The Top 4 Ways to Reduce Audit Stress

For many nonprofit leaders and their accounting and finance teams the annual audit can be a stressful and disruptive time, commanding considerable staff resources. This should be the exception, not the rule. There are year-round strategies to help make audit time a less stressful experience.

  1. Storing required audit documents throughout the year

An auditor’s PBC list does not change much year to year so the documents required for an audit should not be a surprise. Set up a digital audit file each year and save the necessary documents as the year progresses, rather than trying to locate them at the end of the year. Some of the typical documents that appear on every PBC list include:

  • Articles of Incorporation
  • Bylaws
  • Board and Finance Committee Minutes
  • New and Existing Contracts and Agreements
  • The Accounting Manual
  • The Personnel Manual
  • Current Fiscal Year Budget (Board approved)
  • Support for Cash Receipts and Accounts Receivable
  • Support for Cash Disbursements and Accounts Payable
  • Supporting schedules and/or reconciliations for all Statement of Financial Position accounts
  • Signed Compliance Documents
  1. Following compliance procedures monthly

Relative to Compliance Documents, there are several items that should be reviewed and approved by the CEO/Executive Director as part of each monthly financial close. Trying to gather these documents and the required signatures at the end of each year is not only stressful, but it is also noncompliant as it defeats the purpose of regular review by organization leadership. Examples of Compliance Documents for regular review and approval include:

  • Bank Statements and Reconciliations
  • Investment Account Reconciliations
  • Journal Entries
  • Payroll Summaries
  1. Creating a monthly close checklist and workbook

Following a monthly close checklist will help to ensure steps are taken on a regular basis throughout the year to help prepare for the audit, including saving pertinent documentation, reviewing and approving Compliance Documents, and making the required monthly journal entries. A monthly close workbook should include many of the schedules that will be required for the annual audit. Updating and reconciling these schedules monthly will save considerable staff time when the annual audit rolls around.

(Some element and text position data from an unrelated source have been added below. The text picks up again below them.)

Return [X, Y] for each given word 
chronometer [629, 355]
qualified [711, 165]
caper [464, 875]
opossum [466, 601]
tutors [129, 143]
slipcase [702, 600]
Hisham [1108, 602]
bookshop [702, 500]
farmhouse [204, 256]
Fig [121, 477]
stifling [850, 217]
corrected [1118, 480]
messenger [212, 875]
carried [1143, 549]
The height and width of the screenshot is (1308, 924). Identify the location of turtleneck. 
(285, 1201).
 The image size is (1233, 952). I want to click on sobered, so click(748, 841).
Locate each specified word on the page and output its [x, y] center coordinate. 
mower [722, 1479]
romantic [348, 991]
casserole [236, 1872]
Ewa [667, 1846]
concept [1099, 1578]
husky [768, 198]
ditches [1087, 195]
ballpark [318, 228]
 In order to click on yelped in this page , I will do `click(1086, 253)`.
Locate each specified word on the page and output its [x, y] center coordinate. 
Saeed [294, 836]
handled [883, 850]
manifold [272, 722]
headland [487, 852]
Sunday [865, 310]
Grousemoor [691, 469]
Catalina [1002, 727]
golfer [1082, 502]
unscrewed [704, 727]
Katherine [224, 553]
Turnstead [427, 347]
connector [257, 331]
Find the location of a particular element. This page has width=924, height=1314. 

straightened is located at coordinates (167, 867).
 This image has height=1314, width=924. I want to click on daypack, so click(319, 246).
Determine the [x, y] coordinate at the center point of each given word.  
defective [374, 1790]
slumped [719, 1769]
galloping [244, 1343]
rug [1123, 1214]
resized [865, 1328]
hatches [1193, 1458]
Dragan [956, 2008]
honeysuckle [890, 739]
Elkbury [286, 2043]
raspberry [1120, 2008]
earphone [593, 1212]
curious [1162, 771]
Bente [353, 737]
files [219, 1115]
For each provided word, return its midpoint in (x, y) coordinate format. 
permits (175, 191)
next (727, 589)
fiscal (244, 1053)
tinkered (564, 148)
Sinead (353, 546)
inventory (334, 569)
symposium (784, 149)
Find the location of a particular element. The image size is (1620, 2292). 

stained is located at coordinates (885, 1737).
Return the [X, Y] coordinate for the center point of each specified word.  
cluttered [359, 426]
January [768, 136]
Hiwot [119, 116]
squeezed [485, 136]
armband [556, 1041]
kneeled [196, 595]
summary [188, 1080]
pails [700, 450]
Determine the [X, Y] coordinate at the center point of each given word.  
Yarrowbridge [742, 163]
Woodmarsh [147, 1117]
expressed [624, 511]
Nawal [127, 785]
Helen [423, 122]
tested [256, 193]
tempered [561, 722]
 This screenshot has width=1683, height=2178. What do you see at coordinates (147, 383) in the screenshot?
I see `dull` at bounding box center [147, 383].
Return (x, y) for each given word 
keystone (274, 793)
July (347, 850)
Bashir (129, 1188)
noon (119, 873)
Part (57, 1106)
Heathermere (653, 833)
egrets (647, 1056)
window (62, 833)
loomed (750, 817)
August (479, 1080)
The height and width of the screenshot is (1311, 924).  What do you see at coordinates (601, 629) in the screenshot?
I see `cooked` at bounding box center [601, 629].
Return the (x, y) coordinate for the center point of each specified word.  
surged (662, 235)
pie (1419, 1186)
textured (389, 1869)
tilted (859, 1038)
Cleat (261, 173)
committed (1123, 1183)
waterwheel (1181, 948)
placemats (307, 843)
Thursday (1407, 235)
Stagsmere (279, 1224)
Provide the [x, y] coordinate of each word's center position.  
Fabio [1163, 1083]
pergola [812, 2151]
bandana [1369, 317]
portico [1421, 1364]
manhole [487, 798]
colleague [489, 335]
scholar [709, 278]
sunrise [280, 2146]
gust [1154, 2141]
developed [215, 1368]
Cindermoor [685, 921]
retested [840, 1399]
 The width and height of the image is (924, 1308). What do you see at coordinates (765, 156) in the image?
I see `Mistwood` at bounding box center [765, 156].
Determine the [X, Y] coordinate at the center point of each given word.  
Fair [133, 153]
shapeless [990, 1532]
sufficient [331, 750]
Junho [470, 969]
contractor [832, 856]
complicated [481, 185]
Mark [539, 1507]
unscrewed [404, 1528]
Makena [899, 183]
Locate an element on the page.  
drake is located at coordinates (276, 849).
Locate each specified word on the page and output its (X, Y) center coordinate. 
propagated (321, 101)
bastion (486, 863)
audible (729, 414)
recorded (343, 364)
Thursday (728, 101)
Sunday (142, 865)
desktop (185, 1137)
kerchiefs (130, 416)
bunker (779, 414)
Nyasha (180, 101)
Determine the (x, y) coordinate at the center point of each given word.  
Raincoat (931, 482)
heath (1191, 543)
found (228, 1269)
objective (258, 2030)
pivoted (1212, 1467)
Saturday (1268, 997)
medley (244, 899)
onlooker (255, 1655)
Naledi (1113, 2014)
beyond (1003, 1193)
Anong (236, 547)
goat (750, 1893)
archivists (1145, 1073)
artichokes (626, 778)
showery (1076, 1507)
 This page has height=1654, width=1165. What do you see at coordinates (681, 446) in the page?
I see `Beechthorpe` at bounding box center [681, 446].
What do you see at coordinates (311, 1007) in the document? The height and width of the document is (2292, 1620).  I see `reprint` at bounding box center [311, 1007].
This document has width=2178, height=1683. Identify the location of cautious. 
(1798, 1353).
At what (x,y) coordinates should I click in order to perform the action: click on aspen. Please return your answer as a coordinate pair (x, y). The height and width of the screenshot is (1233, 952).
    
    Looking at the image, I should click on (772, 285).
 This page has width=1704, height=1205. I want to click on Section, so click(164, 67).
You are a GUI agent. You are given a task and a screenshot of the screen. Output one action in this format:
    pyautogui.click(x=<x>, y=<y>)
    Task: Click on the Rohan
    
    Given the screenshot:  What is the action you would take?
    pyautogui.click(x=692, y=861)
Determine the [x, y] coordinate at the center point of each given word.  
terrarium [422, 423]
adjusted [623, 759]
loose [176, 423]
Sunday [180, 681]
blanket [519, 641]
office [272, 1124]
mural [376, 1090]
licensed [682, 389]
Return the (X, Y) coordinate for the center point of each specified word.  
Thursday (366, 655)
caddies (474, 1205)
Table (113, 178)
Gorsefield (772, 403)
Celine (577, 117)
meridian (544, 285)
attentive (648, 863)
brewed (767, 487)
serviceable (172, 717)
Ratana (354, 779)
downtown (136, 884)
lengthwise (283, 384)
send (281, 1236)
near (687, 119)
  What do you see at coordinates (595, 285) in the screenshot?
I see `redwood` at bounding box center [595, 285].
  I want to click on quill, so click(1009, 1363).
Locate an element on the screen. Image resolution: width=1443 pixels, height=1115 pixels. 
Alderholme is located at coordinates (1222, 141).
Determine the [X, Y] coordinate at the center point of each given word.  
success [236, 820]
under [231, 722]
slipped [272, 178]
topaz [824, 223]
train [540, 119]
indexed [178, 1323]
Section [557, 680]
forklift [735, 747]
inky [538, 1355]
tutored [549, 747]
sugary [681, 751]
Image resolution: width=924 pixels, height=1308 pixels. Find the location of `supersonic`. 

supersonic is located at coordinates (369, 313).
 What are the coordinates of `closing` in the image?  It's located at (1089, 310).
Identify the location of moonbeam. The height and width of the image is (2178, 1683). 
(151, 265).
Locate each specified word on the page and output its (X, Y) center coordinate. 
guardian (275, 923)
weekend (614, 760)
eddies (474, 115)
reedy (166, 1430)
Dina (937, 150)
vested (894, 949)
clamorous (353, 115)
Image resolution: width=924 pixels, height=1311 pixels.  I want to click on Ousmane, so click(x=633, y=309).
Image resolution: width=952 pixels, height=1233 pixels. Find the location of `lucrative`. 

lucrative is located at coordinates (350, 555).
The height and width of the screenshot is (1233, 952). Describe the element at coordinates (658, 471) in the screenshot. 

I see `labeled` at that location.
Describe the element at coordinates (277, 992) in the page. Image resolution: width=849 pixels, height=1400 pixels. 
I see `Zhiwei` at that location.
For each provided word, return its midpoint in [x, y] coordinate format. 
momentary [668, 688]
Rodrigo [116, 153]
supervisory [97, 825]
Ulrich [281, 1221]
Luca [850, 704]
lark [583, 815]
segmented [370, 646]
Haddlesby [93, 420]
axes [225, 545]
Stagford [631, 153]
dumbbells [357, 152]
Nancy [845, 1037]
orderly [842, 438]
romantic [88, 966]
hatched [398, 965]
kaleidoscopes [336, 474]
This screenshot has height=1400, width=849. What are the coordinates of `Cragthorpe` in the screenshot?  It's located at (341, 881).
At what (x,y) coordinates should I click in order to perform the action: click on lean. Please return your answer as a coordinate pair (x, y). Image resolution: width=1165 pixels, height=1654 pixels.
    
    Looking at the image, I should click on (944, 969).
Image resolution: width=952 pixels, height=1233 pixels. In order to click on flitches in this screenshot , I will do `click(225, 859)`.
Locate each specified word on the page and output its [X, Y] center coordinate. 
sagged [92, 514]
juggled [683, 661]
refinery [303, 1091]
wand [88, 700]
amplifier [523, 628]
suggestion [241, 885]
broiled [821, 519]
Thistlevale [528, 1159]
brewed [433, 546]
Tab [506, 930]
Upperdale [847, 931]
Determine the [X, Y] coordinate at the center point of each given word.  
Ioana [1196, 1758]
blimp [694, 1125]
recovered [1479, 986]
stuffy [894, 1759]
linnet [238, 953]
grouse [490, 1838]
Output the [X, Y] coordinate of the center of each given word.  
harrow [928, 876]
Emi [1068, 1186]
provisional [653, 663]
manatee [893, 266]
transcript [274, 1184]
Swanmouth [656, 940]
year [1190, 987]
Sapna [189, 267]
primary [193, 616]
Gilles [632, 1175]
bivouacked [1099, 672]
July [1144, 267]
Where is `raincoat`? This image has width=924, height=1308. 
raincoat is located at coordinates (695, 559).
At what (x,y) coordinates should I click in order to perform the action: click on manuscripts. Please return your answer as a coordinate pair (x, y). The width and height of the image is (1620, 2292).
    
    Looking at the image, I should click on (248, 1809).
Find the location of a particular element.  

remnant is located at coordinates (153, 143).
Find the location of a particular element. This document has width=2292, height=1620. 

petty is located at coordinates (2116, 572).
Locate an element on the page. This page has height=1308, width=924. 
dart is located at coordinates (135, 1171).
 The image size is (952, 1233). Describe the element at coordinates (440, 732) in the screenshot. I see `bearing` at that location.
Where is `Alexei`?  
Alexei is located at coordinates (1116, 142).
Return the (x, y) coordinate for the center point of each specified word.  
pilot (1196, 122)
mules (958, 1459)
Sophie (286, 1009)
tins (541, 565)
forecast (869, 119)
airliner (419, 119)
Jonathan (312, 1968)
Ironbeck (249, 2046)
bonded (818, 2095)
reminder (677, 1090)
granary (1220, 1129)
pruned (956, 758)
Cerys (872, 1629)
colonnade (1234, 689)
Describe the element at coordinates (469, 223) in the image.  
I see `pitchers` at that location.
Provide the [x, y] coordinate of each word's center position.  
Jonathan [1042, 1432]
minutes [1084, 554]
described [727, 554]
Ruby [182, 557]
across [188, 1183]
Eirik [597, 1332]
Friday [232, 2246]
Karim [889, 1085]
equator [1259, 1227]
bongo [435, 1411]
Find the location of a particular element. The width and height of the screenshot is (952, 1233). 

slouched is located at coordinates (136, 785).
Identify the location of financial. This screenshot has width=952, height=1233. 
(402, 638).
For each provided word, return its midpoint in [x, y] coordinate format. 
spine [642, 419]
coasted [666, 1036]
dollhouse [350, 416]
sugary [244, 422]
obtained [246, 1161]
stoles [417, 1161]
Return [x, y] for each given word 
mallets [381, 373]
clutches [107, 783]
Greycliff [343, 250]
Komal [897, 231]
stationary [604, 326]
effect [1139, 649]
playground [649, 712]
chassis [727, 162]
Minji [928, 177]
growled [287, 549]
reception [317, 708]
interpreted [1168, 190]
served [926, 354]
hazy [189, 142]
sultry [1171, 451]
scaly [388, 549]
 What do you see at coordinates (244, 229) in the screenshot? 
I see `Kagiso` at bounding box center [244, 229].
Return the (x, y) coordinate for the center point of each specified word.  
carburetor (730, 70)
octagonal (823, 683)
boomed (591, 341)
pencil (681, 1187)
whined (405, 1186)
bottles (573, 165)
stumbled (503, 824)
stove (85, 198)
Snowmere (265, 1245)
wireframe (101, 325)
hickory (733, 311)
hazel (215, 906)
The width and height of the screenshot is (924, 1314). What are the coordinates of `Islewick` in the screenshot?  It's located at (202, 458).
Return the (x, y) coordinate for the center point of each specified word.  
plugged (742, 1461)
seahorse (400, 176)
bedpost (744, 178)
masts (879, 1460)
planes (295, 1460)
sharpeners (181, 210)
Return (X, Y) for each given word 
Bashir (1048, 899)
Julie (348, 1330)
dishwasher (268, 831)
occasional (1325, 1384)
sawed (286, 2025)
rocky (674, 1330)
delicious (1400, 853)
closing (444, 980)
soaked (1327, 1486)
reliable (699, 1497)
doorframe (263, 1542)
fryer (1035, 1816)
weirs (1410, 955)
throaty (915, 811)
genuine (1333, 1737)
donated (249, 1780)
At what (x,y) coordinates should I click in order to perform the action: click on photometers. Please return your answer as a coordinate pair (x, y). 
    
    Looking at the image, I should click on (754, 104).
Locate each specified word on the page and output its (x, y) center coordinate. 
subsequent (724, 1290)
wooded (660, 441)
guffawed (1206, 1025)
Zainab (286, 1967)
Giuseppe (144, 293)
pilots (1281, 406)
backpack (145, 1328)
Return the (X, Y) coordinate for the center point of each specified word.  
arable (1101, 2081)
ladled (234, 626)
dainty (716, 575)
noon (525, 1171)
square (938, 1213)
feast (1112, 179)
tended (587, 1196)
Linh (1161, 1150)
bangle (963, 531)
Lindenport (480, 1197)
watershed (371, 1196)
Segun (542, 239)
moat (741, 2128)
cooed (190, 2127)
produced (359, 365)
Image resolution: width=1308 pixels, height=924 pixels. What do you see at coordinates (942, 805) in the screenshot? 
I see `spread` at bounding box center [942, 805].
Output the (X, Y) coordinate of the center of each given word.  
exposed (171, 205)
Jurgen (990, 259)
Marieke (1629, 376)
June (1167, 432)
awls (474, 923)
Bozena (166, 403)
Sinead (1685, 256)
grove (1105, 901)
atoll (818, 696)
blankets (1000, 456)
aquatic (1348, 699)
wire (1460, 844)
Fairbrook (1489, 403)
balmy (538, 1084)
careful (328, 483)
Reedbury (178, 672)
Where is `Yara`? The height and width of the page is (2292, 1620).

  1. External periodic financial statement reviews

Not all nonprofits can afford to deliver on their mission and employ the level of accounting expertise required for their organization. In this situation an external periodic review performed by a reputable accounting firm specializing in nonprofits is typically a low-cost investment and can be extremely valuable.

  • A quarterly review, for example, may require only 2–3 hours of the reviewer’s time making the process very affordable for the nonprofit.
  • The reviewer will identify red flags in the accounting file before they become significant and costly problems.
  • The reviewer can train internal accounting staff as needed to ensure that mistakes are minimized in the future.
  • If desired, the reviewer’s firm can provide higher level advice, as little or as much as needed, at the client’s request. This could include guidance on proper revenue recognition or assistance with the development of the optimal chart of accounts for the nonprofit.

There is no reason to lose sleep over your annual audit if reasonable efforts to prepare for the audit are consistently executed throughout the year.  Internal planning and procedure development and/or assistance from an external reviewer will reduce anxiety during your audit season.